→ **BRIEF**: Could every line below be written out exactly as it appears?

→ **ENTRIES SHOWN**:
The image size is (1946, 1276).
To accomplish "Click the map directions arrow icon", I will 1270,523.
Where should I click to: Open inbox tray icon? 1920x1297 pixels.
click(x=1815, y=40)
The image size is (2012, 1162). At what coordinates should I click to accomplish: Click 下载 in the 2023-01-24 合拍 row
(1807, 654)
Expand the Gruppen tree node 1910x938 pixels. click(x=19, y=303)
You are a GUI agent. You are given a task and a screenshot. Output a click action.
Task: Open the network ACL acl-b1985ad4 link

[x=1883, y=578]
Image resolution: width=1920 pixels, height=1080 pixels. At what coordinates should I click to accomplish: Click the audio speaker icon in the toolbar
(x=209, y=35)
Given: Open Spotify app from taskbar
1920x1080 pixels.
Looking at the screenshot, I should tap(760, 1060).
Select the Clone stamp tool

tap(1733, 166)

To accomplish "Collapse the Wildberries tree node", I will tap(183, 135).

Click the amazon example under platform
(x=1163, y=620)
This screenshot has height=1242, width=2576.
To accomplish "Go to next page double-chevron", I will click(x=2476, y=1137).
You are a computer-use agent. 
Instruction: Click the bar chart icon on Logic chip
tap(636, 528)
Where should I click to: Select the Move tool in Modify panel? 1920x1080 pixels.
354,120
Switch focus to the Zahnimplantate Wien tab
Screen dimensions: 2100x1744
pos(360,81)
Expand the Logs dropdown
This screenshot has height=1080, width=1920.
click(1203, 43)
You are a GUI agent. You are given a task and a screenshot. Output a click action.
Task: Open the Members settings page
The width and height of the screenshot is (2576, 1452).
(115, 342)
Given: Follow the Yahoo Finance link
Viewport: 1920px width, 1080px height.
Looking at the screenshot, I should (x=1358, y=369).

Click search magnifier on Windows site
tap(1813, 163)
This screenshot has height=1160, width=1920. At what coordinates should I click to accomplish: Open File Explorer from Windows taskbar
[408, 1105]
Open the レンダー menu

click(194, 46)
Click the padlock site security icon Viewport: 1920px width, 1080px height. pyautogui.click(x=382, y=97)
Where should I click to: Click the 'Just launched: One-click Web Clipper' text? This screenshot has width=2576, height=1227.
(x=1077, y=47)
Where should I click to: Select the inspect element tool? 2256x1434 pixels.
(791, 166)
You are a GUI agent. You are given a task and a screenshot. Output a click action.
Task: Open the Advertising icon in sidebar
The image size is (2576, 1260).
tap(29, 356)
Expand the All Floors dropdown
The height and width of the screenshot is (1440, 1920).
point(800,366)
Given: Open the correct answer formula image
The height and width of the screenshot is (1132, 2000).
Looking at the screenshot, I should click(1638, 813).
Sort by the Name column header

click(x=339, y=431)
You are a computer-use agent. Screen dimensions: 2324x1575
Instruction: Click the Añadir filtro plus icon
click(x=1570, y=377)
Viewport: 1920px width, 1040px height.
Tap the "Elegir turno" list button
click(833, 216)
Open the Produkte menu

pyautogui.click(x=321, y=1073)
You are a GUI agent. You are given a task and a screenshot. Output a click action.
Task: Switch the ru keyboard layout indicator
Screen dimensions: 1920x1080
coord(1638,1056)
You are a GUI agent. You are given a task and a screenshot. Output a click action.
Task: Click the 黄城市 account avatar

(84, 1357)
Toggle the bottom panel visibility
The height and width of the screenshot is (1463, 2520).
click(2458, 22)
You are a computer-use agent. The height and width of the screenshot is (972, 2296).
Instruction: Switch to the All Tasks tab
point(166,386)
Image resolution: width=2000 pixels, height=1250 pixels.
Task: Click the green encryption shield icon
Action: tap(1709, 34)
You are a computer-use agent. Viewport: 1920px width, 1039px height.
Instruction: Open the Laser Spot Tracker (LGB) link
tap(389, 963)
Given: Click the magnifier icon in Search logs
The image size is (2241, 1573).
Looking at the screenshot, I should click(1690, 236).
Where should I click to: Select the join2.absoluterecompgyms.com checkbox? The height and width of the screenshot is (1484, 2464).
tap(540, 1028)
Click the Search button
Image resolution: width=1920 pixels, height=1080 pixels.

→ **REPLY TO THE TASK**:
The image size is (1946, 1276).
To accomplish "Click the map directions arrow icon", I will 1270,523.
Where should I click to: Open inbox tray icon? 1920x1297 pixels.
click(x=1815, y=40)
The image size is (2012, 1162). At what coordinates should I click to accomplish: Click 下载 in the 2023-01-24 合拍 row
(1807, 654)
Expand the Gruppen tree node 1910x938 pixels. click(x=19, y=303)
You are a GUI agent. You are given a task and a screenshot. Output a click action.
Task: Open the network ACL acl-b1985ad4 link

[x=1883, y=578]
Image resolution: width=1920 pixels, height=1080 pixels. At what coordinates should I click to accomplish: Click the audio speaker icon in the toolbar
(x=209, y=35)
Given: Open Spotify app from taskbar
1920x1080 pixels.
Looking at the screenshot, I should tap(760, 1060).
Select the Clone stamp tool

tap(1733, 166)

To accomplish "Collapse the Wildberries tree node", I will tap(183, 135).

Click the amazon example under platform
(x=1163, y=620)
This screenshot has height=1242, width=2576.
To accomplish "Go to next page double-chevron", I will click(x=2476, y=1137).
You are a computer-use agent. 
Instruction: Click the bar chart icon on Logic chip
tap(636, 528)
Where should I click to: Select the Move tool in Modify panel? 1920x1080 pixels.
354,120
Switch focus to the Zahnimplantate Wien tab
Screen dimensions: 2100x1744
pos(360,81)
Expand the Logs dropdown
This screenshot has height=1080, width=1920.
click(1203, 43)
You are a GUI agent. You are given a task and a screenshot. Output a click action.
Task: Open the Members settings page
The width and height of the screenshot is (2576, 1452).
(115, 342)
Given: Follow the Yahoo Finance link
Viewport: 1920px width, 1080px height.
Looking at the screenshot, I should (x=1358, y=369).

Click search magnifier on Windows site
tap(1813, 163)
This screenshot has height=1160, width=1920. At what coordinates should I click to accomplish: Open File Explorer from Windows taskbar
[408, 1105]
Open the レンダー menu

click(194, 46)
Click the padlock site security icon Viewport: 1920px width, 1080px height. pyautogui.click(x=382, y=97)
Where should I click to: Click the 'Just launched: One-click Web Clipper' text? This screenshot has width=2576, height=1227.
(x=1077, y=47)
Where should I click to: Select the inspect element tool? 2256x1434 pixels.
(791, 166)
You are a GUI agent. You are given a task and a screenshot. Output a click action.
Task: Open the Advertising icon in sidebar
The image size is (2576, 1260).
tap(29, 356)
Expand the All Floors dropdown
The height and width of the screenshot is (1440, 1920).
point(800,366)
Given: Open the correct answer formula image
The height and width of the screenshot is (1132, 2000).
Looking at the screenshot, I should click(1638, 813).
Sort by the Name column header

click(x=339, y=431)
You are a computer-use agent. Screen dimensions: 2324x1575
Instruction: Click the Añadir filtro plus icon
click(x=1570, y=377)
Viewport: 1920px width, 1040px height.
Tap the "Elegir turno" list button
click(833, 216)
Open the Produkte menu

pyautogui.click(x=321, y=1073)
You are a GUI agent. You are given a task and a screenshot. Output a click action.
Task: Switch the ru keyboard layout indicator
Screen dimensions: 1920x1080
coord(1638,1056)
You are a GUI agent. You are given a task and a screenshot. Output a click action.
Task: Click the 黄城市 account avatar

(84, 1357)
Toggle the bottom panel visibility
The height and width of the screenshot is (1463, 2520).
click(2458, 22)
You are a computer-use agent. The height and width of the screenshot is (972, 2296).
Instruction: Switch to the All Tasks tab
point(166,386)
Image resolution: width=2000 pixels, height=1250 pixels.
Task: Click the green encryption shield icon
Action: tap(1709, 34)
You are a computer-use agent. Viewport: 1920px width, 1039px height.
Instruction: Open the Laser Spot Tracker (LGB) link
tap(389, 963)
Given: Click the magnifier icon in Search logs
The image size is (2241, 1573).
Looking at the screenshot, I should click(1690, 236).
Where should I click to: Select the join2.absoluterecompgyms.com checkbox? The height and width of the screenshot is (1484, 2464).
tap(540, 1028)
Click the Search button
Image resolution: width=1920 pixels, height=1080 pixels.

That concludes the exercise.